Cosa che poi ho amato particolarmente è il modus operandi da mafioso di Vincenzo. Nel giro di 20 episodi avrà ammazzato almeno una decina di persone. Forse di più. E ho amato che le abbia uccise torturandole. Ora, non dico questo perché amo la tortura. Anzi. Ma se mi fai una serie con protagonista un mafioso che ammazza senza starci troppo a pensare, così mi deve rimanere. Perché ragazzi...è un attimo che a questi lead prendano la strada della santità e diventino dei Buoni Samaritani, tutti pace amore e buoni sentimenti.
6) Il burattino. Lo ammetto: quando è morto ho pianto.
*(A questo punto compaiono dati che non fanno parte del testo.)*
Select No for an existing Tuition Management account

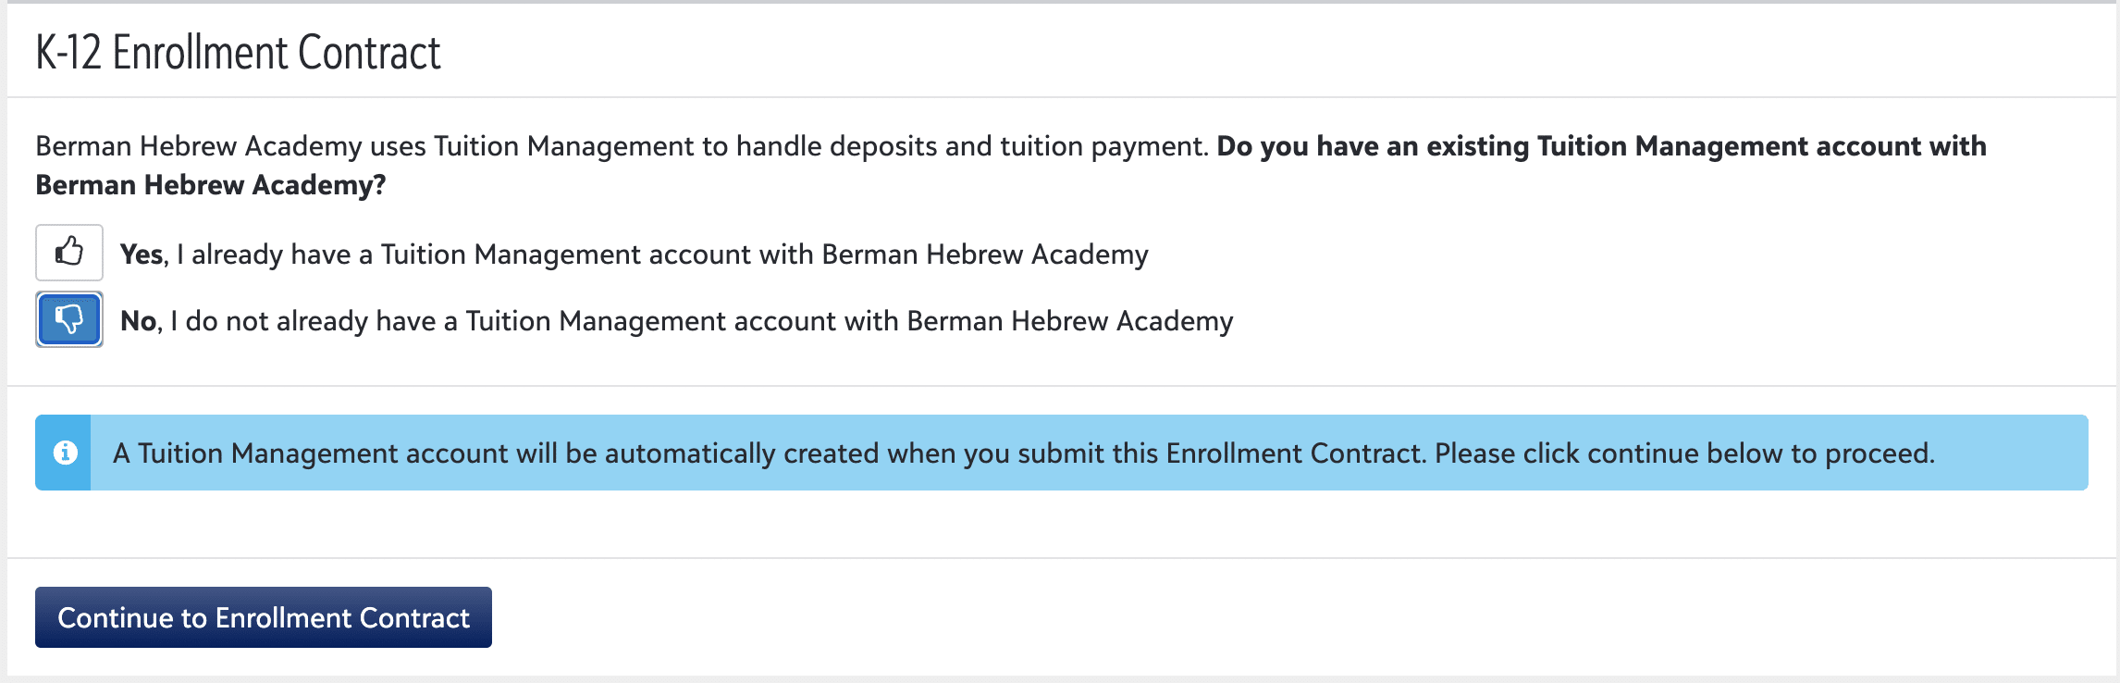pyautogui.click(x=69, y=319)
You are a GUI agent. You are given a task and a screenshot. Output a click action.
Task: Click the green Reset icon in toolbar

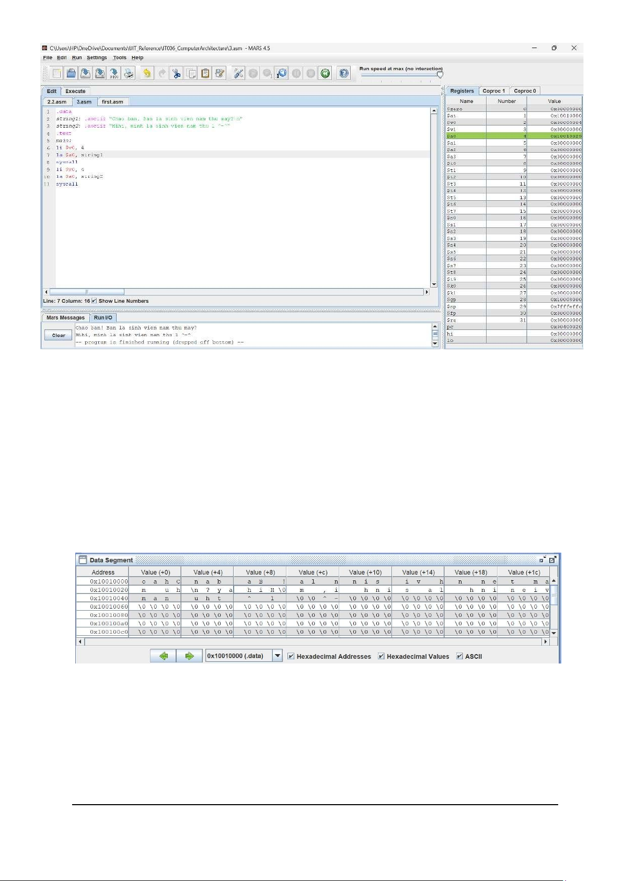pos(325,74)
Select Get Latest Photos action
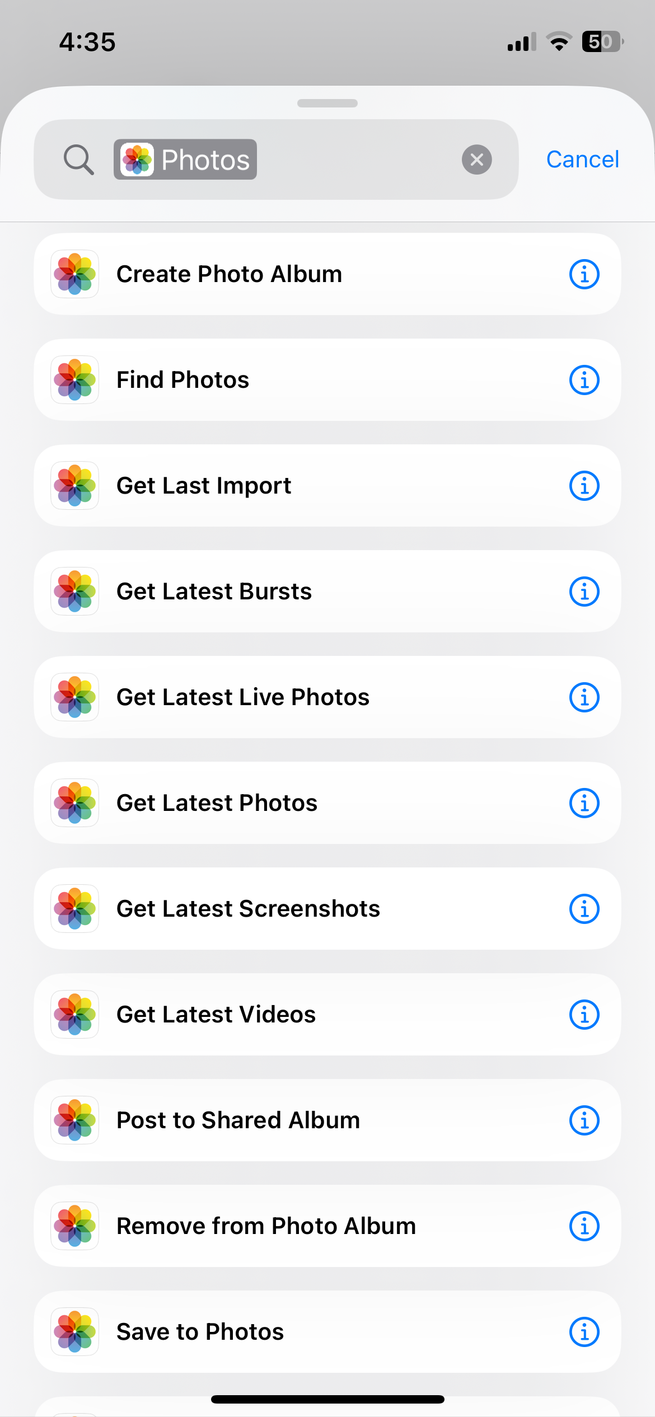The image size is (655, 1417). tap(217, 803)
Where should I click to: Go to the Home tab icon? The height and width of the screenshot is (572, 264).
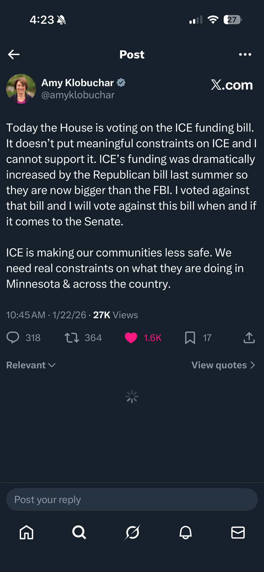click(x=26, y=533)
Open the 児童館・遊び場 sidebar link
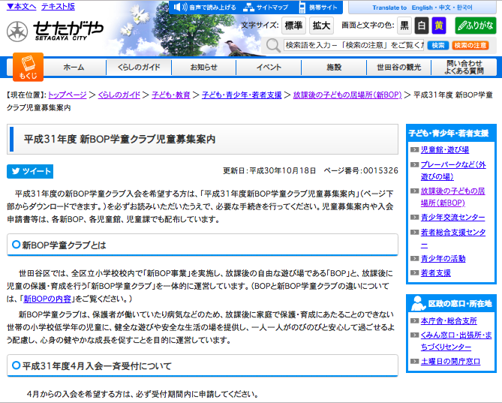This screenshot has height=403, width=502. pos(445,149)
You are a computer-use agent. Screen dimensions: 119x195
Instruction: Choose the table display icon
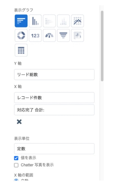21,50
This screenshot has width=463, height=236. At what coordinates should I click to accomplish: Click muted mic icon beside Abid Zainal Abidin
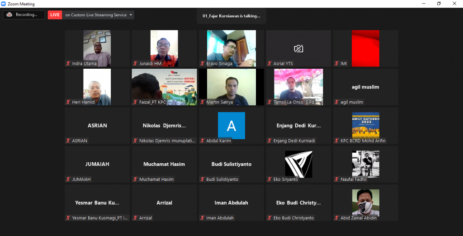pyautogui.click(x=337, y=218)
Il povero fratello di Babu era l'unico personaggio vagamente realistico della serie e quello più umano di tutti. Ed io l'ho amato per questo. Tantissimo. La sua bromance con Vincenzo - che certe volte, da certi sguardi pareva un BL - era così carina e commovente che ho davvero tifato per lui. Soprattutto mi piaceva la sua indecisione nell'uccidere suo fratello: forse non sarà stato il personaggio più intelligente della storia ma sicuramente è stato il migliore.
Prima di tutto, non mi è piaciuta la storyline della mamma di Vincenzo. A me di questa donna - di cui non mi sconfinferava manco la caratterizzazione troppo remissiva - non mi è mai fregato nulla e quando è morta non ho provato niente se non un sentimento di liberazione perché finalmente si chiudeva la sua storyline. Io non so quale sia stato il mio problema con lei: la caratterizzazione? il fatto che c'erano personaggi più interessanti di lei? l'eccessiva storia drammatica che sfiorava il pietismo?
Altro dramma negativo sono stati i villain della storia. A parte la procuratrice - unico vero nemico con del cervello - Babu è stata una mezza delusione. Pareva un fenomeno tale da impegnare Vincenzo ma alla fine è risultato solo uno psicopatico violento senza un guizzo di astuzia. Vincenzo l'ha fregato in tutti i modi possibili e lui si è ritrovato a fare da pedina nel piano del suo nemico senza nemmeno rendersene conto.
Perché chiariamoci: uccidere la madre di Vincenzo è stata una stronzata. Se l'obbiettivo era eliminare Vincenzo o farlo tornare in Italia, l'assassino della madre come avrebbe potuto aiutare a raggiungere questo risultato? L'hanno ammazzata solo per farlo incazzare. Ma ai fini dei loro piani... si sono solo dati la zappa nei piedi da soli.
Concludendo Vincenzo è un drama da vedere. Perfetto per farsi intrattenere, offre una storia intrigante e carina con personaggi ben caratterizzati e volutamente caricati per strappare la risata e alleggerire il tutto. Super consigliato.